A groundbreaking excursion, in which the Atlantic Ocean was drilled, has given scientists their best insight into how the earth could look under its crust.

researchers have removed an almost uninterrupted 1,268 -meter -long sample of green, marble -like rock from a region in which the earth's mantle - the thick, inner layer, which is more than 80% of the planet - has been pressed by the sea floor. The samples described on August 8 in science offer unprecedented insights into processes that lead to the formation of the crust

"We had this story in our head" what such rocks should look like, but it is completely different when "you can see it on a table there," says Natsue Abe, petrologist at the Japan Agency for Marine-Earth Science and Technology in Yokohama.

The achievements of the expedition are a "fantastic milestone," says Rosalind Coggon, marine geologist at the University of Southampton, UK. "Ocean drilling offer the only access to samples from the deep inside of the earth, which are crucial to understand the origin and development of our planet."

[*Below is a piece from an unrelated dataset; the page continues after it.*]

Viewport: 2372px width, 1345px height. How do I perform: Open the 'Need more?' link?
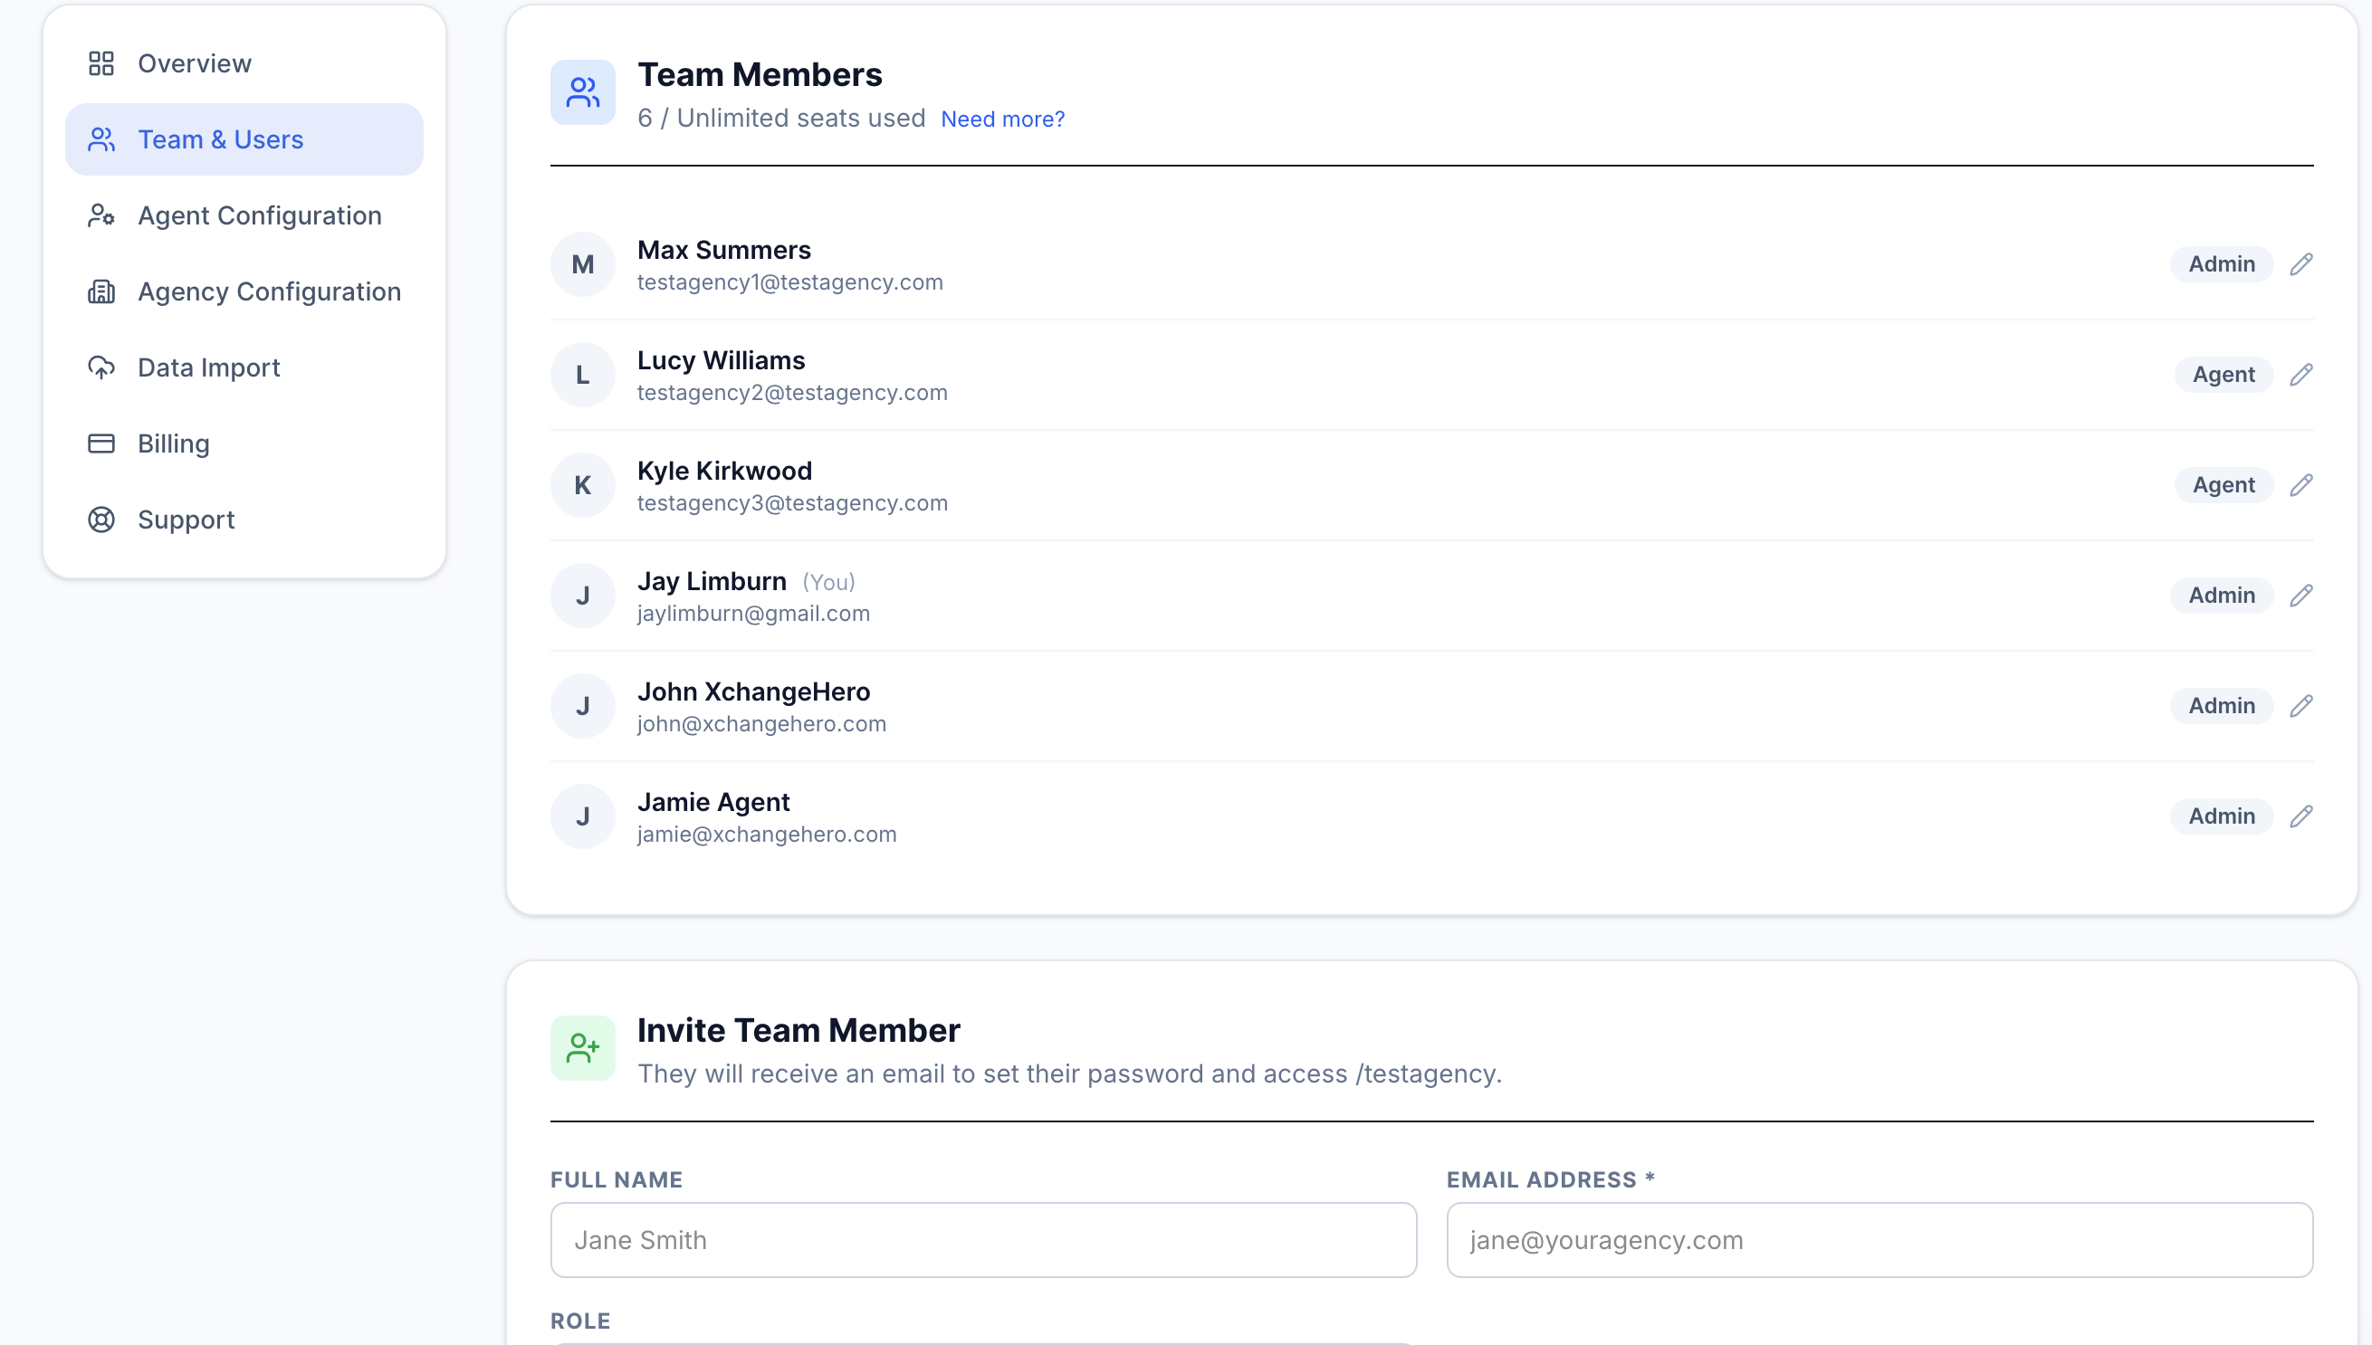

Scientists in Hard Hats and Face Masks Examine Core Samles in A Lab On Board Joid Resolution Research Vessel

The oceanic earth coat - the type of crust that can be found mainly below the oceans of the earth, instead of under their continents - consists mainly of dense, volcanic rock called basalt. It is much thinner and younger than the continental crust, because the rocks are continuously recycled by the movements of the tectonic plates.

basalt arises when magma presses up the middle ocean back through undersees. The magma itself comes from a process that is known as partial melting in the coat - which mostly consists of translucent, green, magnesium -rich minerals. While the material rises in the coat, the pressure falls over it, which means that some of these minerals melt and form microscopic films made of magma between rock -crystals.

Usually only magma penetrates the sea floor. But in some places it also manages to the surface, where it comes into contact with sea water in a reaction called serpentineization. This changes the structure of the rock - gives it a marble -like appearance - and releases different substances, including hydrogen.

easy to drill

in May 2023 Joides Resolution visited a place where this has happened: a Unterwasserberg called Atlantis massif, which is located west of the Central Ocean back of the Atlantic. The 143 meter long ship is equipped with a 62 meter high crane for underwater drilling.

The researchers on board decided to Lost City to drill, a place on the south side of the massif. The region is shaped by hydrothermal sources in which microbial extremophiles use the outer hydrogen.

"We had only planned to drill 200 meters, because that was the deepest place where people had ever managed to drill in coat rock," says Johan Lissenberg, a petrologist at Cardiff University, Great Britain. But drilling was surprisingly simple and three times faster than usual, and long, uninterrupted rock cylinders called Kerne were attributed. "So we just decided to continue," says Lissenberg. The team only stopped when the expedition ended in accordance with its schedule.

The researchers have now published their first results. "What we report is literally what you can do on the ship. A team of 30 scientists who breed over the kernels for two months and document it in centimeters how they come up."

Deep-Sea Drilling: Diagram Showing How Researchers On a Ship Drilled into Rock That Originated In The Earth's Mant.

When the scientists examined the structure of the rock in detail, they found "weird characteristics", a characteristic signature of the prevailing theory, how Magma separates from the coat in order to become part of the crust, says Lissenberg. The coat rock was also interspersed with other types of rock in the cores, which indicates that the coat crust limit is not as sharp as seismographic data normally suggest, says Jessica Warren, geochemist at the University of Delaware in Newark. These results together "are crucial for how we understand the creation of tectonic plates in the oceans," she says.

uncertain future

The excursion crowned a worthy four decades long career for the yoid resolution , which the US National Science Foundation (NSF) had rented by a private company. But the NSF has announced that it can no longer do the $ 72 million a year that the ship's operation costs after the fulfillment of its iODP obligations and that the program is discontinued. This leaves some scientists, especially those in early career levels, uncertain about the future of the field, says Aled Evans, marine geologist at the University of Southampton.

A remaining "big challenge" for geoscientists is to drill through the basaltic layer and across the border between crust and coat-which is referred to as Mohorovičić disinuity or "Moho". This would enable them to access virgin coat rock that did not react with sea water. "We haven't drilled in the real coat yet," says Abe. The surprisingly smooth drilling to Lost City indicates these future attempts that could be carried out by the research ship Japan's chikyū . "Mantel rocks are the most common part of our entire planet," says Evans. "The rehearsals of them would be of fundamental importance for understanding what our planet is made of."